Author(s): Wadah Atamish*

Keratoconus is a progressive, non-inflammatory thinning of the cornea that induces myopia and irregular astigmatism and decreases the quality of vision due to monocular diplopia, halos or ghost image. Keratoconus patients not qualified for corneal procedures and intolerant to refractive correction by spectacles or contact lenses have been implanted toric posterior chamber phakic intraocular lenses (PC pIOLs) alone or combined with other surgical procedures to correct the refractive errors associated with keratoconus as an off label procedure with special informed consent from the patients.
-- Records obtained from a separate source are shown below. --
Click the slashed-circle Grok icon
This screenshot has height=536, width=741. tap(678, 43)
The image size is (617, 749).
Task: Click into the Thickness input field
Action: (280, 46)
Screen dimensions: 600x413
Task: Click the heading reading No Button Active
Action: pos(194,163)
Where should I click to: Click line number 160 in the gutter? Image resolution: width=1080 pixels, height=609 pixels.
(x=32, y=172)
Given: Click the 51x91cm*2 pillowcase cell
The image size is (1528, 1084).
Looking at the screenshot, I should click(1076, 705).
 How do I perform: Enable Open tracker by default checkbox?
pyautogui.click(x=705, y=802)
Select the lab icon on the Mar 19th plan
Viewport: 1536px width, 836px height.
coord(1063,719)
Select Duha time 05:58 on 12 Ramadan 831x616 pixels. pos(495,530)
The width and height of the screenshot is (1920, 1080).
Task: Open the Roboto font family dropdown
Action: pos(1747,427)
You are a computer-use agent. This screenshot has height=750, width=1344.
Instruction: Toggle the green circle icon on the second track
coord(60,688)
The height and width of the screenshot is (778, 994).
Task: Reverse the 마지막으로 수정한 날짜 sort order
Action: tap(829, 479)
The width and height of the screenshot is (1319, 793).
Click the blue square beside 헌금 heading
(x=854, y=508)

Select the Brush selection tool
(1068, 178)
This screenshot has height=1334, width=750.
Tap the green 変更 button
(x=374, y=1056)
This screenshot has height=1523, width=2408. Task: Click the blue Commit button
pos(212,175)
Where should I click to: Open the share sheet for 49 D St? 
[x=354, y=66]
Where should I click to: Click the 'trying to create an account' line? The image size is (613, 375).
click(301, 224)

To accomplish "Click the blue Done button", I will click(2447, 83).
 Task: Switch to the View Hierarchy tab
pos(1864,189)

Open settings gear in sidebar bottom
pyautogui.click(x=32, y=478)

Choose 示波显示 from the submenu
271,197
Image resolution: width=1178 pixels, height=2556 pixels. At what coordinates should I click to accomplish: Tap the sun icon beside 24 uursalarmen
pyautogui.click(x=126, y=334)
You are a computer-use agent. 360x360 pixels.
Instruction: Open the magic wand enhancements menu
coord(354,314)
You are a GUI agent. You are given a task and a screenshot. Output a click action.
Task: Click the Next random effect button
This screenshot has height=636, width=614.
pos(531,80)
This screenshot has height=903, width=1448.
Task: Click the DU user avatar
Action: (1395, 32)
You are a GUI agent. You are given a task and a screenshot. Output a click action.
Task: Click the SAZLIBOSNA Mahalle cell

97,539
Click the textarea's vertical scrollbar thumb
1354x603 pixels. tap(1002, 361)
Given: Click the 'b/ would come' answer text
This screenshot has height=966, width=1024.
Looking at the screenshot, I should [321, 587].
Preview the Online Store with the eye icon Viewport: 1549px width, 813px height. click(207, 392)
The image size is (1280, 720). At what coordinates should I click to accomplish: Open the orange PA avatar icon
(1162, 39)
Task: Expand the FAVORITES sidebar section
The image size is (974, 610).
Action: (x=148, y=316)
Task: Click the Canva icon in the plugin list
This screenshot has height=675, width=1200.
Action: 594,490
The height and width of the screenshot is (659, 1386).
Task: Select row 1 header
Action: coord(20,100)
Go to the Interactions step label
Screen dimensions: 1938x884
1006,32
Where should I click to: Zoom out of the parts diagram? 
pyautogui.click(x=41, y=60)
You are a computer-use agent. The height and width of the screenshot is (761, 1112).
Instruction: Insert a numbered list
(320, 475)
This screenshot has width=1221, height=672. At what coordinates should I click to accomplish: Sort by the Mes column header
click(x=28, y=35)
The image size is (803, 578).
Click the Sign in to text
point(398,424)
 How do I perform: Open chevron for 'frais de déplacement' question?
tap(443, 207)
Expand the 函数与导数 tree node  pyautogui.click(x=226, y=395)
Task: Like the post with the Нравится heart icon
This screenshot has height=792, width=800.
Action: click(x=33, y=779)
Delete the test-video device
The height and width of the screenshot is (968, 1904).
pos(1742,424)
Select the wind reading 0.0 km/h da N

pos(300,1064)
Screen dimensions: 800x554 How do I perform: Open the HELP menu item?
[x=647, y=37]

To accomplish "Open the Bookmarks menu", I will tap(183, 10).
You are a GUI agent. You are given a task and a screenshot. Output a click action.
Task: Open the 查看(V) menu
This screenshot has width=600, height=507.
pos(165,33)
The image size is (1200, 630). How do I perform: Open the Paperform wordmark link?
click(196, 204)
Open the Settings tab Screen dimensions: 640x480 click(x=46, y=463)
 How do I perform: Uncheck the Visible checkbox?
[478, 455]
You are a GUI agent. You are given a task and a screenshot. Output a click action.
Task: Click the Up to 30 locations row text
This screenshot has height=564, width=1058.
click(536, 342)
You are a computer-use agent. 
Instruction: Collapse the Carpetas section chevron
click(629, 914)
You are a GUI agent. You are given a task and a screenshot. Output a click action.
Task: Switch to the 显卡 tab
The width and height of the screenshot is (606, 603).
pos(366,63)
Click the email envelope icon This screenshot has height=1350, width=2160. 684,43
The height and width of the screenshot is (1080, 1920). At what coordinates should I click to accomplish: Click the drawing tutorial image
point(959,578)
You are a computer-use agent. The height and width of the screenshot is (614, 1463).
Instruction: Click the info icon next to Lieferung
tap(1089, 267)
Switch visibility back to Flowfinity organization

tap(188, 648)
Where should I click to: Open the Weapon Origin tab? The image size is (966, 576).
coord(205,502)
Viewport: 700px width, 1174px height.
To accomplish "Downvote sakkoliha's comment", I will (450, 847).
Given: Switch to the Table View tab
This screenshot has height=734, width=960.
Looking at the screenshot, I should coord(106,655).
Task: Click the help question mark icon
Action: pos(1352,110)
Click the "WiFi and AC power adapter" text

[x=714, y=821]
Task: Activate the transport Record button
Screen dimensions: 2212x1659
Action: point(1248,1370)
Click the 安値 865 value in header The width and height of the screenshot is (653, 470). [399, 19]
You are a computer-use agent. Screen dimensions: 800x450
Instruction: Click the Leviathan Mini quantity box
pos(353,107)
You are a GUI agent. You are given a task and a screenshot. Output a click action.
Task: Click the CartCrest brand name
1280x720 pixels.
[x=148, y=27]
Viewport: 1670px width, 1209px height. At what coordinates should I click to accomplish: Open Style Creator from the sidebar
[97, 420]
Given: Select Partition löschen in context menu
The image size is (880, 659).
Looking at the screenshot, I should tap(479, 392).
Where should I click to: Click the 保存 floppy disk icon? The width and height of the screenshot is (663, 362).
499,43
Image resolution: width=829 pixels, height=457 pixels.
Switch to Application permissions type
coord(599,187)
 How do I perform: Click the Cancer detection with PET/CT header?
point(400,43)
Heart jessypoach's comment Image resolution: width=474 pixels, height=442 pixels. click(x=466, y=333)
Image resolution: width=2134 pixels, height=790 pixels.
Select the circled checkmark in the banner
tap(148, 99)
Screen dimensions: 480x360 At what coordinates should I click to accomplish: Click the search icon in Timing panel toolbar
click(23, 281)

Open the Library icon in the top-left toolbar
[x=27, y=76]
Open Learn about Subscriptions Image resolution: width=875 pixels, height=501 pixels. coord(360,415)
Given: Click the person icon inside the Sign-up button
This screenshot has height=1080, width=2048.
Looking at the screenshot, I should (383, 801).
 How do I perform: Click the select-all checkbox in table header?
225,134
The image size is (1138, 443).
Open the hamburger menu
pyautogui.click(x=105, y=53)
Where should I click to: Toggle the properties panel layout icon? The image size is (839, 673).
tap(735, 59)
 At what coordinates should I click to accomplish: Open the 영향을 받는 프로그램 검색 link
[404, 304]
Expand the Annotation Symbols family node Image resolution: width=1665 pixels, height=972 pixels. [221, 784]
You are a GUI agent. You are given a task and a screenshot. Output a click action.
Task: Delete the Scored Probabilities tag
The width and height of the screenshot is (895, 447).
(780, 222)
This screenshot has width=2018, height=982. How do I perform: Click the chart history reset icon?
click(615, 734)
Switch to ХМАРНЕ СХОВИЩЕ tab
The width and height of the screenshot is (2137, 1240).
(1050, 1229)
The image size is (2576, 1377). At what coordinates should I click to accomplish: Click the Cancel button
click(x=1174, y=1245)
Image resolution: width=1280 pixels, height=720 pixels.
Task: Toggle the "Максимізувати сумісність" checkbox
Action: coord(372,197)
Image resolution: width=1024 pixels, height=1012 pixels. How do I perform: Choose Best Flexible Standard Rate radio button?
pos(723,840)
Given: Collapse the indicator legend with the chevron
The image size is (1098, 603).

The toric implantable collamer lens (TICL) is conventionally indicated for the correction of myopia in adults aged 21-40 years with myopia ranging from −3.0 to 23.0 diopters (D) and up to 6D of astigmatism at the spectacle plane, with anterior chamber depth (ACD) ³ 2.8 mm and a stable refraction within 0.5D for 1 year prior to implantation. The patients should have a best corrected distance visual acuity (CDVA) of at least 20/50 with no previous ocular surgery, normal intraocular pressure and open anterior chamber angles (Shaffer grade 3 and 4 or Scheie grade 0 and 1). The results of peer-reviewed, published articles outline the role of each treatment modality in addressing the different optical manifestations of keratoconus. ICRS reduce irregular corneal astigmatism and help to centralize eccentric cones. Corneal CXL (cross linking) is performed once the corneal shape normalizes to stabilize the biomechanically unstable cornea. Intraocular correction of the residual spherocylindrical refractive error with a toric pIOL gives good refractive outcomes though the visual quality is limited in those eyes with associated high corneal total and higher order aberrations.